While we were all enjoying being home for the week, China and Russia made a big joint announcement Nov. 24: they are no longer using the U.S. dollar as the currency used for trade between their countries. They are now going to use their own, national currencies for bilateral trade.

This, in and of itself, may not seem like the biggest of deals, but It’s a political move that has major repercussions on the global scale.

The Chinese, especially, have been worried about the decreasing relative value of the dollar. A lot of lip service has been paid to this particular issue in Chinese politics of late, but the agreement between the Chinese and the Russians is the first big international action that’s been taken in response.

The feeling, though, has been building for some time, both in China and in the rest of the world. The recent economic troubles that we’ve been having haven’t just affected us; they’ve affected the entire world’s economy. This is partly because of factors within the various countries of the world, partly because our recession affects our trade with everyone, but that’s not all there is.

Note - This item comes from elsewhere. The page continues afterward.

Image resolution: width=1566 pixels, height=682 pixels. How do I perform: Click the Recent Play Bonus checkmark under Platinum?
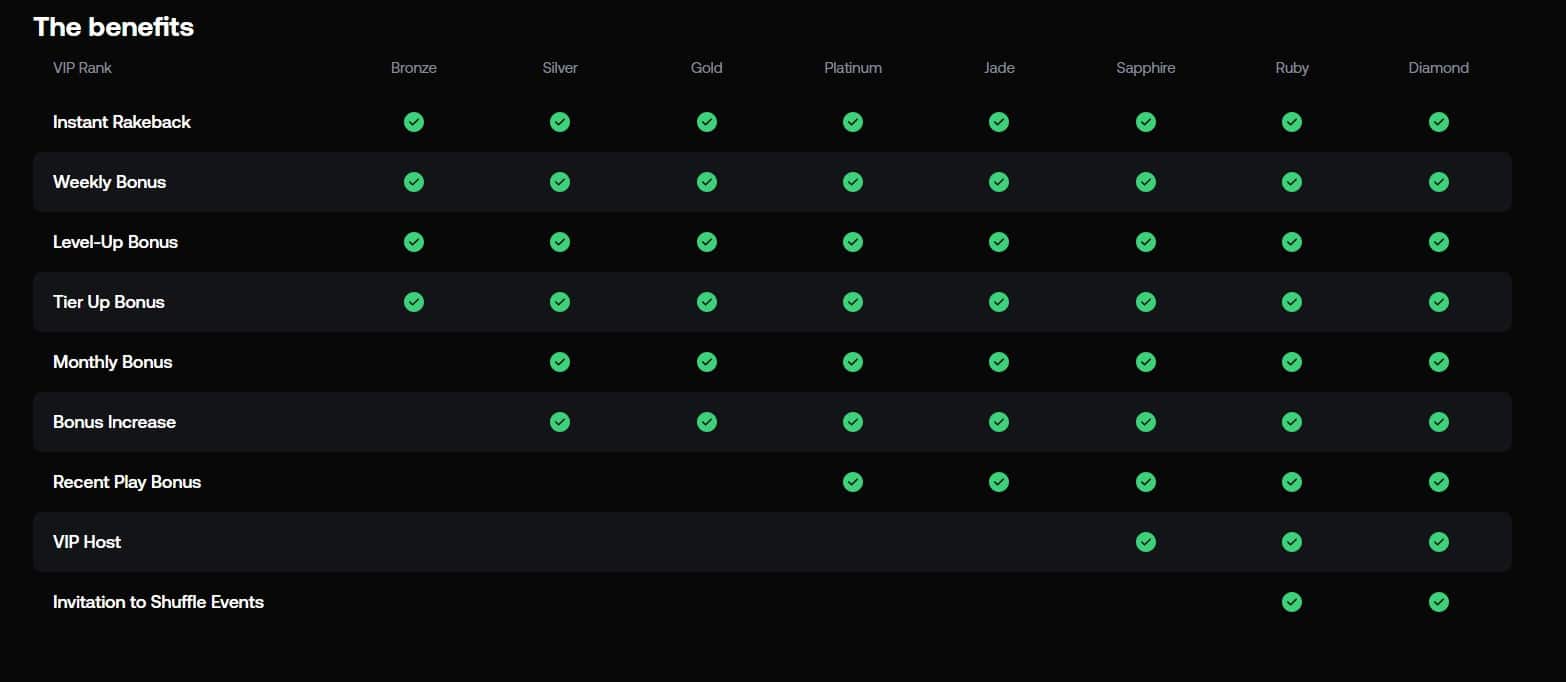[x=852, y=482]
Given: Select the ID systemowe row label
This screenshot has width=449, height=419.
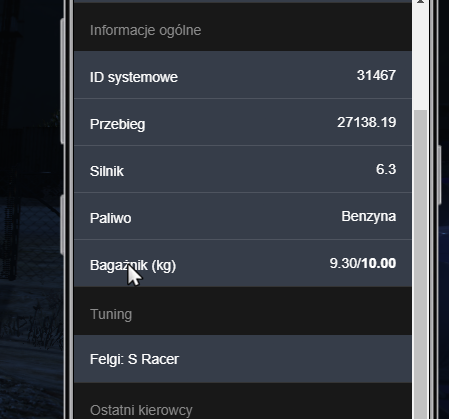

It’s also partly because of the investment that other countries have in our currency — China alone has $2.6 trillion of our currency in their reserves in the form of U.S. Treasuries. Many countries, China included, use the dollar as the baseline for evaluating their own currency — $1 is worth about 6.8 yuan. This means that the value of the dollar has a great deal of importance to the world’s economy, and as such people start to get worried when the dollar is in trouble.

We’ve all seen the effects of inflation over the years, and I’m sure you can remember some curmudgeonly old guy ranting about gas prices having been under 20 cents 60 years ago. Part of the price increase since is due to the increased demand for gas around the world, but part is also due to our dollar becoming less valuable with time.

So what does this mean to you? Well that’s a tricky question. It doesn’t necessarily mean anything. During the last few days the value of the dollar has been steadily increasing, and that’s something that’s likely to continue as the economy recovers.

On the other hand, if the value of the dollar does end up being too much of a risk for other countries to trust, they may release their reserves of the dollar. This is something to be avoided, as the sudden increase in the number of dollars in circulation worldwide would cause massive inflation. We might not be looking at, for example, the post World War I German mark, but it certainly won’t be pretty.

We’re on the road to economic recovery. But we may need to work faster if we want to restore the trust the world has in us, in our economy and in our dollar.